Senior area operations and humanitarian manager for the humanitarian organization, Steven Kamtimaleka, says they have been supporting the government on cholera response from the time it was first confirmed in Malawi in March.
“We are currently in about seven districts. We have spent slightly above $800 thousand cumulatively. When we scaled up our response, around October last year, we had about $400 thousand which has been supporting cholera response.
“In other districts they have managed to contain the disease which is encouraging for us. That is what we want to encourage partners in cholera response to continue partnering with government to ensure that we contain the disease,” he said.
Dikirani Chadza is the health promotion officer for Mwanza district where Save the Children is also implementing the intervention.
“We have been able to do wash activities, train health care workers on case management and procure items for water chlorination.

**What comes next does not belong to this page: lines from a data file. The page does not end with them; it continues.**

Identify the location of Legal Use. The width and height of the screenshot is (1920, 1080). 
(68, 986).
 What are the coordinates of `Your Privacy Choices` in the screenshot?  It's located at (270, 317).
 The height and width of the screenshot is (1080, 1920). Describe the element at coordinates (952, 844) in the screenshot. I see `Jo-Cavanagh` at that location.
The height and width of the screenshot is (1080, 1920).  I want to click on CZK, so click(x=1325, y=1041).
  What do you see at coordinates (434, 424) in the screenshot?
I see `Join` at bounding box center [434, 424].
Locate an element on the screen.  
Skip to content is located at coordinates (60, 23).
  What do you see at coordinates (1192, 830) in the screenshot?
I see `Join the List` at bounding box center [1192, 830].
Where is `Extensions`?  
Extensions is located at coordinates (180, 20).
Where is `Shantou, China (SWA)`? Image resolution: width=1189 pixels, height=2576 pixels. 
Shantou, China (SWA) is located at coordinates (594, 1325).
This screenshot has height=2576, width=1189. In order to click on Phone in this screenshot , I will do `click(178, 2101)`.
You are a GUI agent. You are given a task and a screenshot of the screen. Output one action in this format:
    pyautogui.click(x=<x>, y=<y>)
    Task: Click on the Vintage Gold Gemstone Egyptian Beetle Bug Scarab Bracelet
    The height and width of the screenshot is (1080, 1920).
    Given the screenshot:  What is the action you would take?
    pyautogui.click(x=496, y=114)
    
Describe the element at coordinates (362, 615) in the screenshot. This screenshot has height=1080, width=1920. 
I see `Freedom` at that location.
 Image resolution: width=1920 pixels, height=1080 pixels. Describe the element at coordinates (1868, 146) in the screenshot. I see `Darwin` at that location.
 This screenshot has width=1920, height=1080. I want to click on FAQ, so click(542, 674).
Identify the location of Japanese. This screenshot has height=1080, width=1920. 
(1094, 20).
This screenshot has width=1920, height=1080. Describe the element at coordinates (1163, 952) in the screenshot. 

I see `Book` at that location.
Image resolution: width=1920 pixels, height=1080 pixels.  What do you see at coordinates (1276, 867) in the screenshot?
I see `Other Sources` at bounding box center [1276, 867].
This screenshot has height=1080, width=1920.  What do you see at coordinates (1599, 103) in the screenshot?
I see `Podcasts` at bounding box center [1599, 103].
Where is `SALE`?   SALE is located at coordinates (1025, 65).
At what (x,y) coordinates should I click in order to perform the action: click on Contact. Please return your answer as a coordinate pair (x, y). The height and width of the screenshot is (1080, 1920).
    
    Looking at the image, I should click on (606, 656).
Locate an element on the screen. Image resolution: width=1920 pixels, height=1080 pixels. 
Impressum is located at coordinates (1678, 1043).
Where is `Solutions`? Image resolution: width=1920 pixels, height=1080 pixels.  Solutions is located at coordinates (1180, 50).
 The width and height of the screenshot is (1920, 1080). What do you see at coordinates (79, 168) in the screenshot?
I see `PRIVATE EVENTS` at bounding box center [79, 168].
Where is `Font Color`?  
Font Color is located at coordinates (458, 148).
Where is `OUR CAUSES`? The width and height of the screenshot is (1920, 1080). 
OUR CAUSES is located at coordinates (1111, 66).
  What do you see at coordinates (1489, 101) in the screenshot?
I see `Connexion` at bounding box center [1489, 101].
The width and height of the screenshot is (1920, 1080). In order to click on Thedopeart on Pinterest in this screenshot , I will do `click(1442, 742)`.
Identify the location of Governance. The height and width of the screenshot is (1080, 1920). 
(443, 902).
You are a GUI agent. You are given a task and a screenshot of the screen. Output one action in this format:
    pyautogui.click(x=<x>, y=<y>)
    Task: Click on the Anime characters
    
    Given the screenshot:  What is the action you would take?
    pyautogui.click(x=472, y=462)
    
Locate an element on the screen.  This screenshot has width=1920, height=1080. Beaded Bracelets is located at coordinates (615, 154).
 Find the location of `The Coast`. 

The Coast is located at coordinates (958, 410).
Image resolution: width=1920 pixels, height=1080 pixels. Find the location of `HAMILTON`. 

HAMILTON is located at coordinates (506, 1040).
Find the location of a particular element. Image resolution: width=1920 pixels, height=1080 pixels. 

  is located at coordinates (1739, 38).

“We have also been able to mobilize communities through mobile vans. At one point, we were almost close to two weeks that we could not have cases. But then, lately we have had cases,” he said.
A threat to SDG 3
Health rights activist George Jobe says that the outbreak is a threat to the advancement of the United Nations Sustainable Development 3 which aims at ensuring healthy lives and promote well-being for all at all ages.
Jobe says that the disease should be a wakeup call that not only health sector but all other sectors need to be supportive so that they contribute to achieve the Universal Health Coverage.
“Cholera has exposed loopholes on water and sanitation as well as urban population and waste management. This should be an eye opener rather than working at an eleventh hour to achieve the SDG 3,” Jobe said.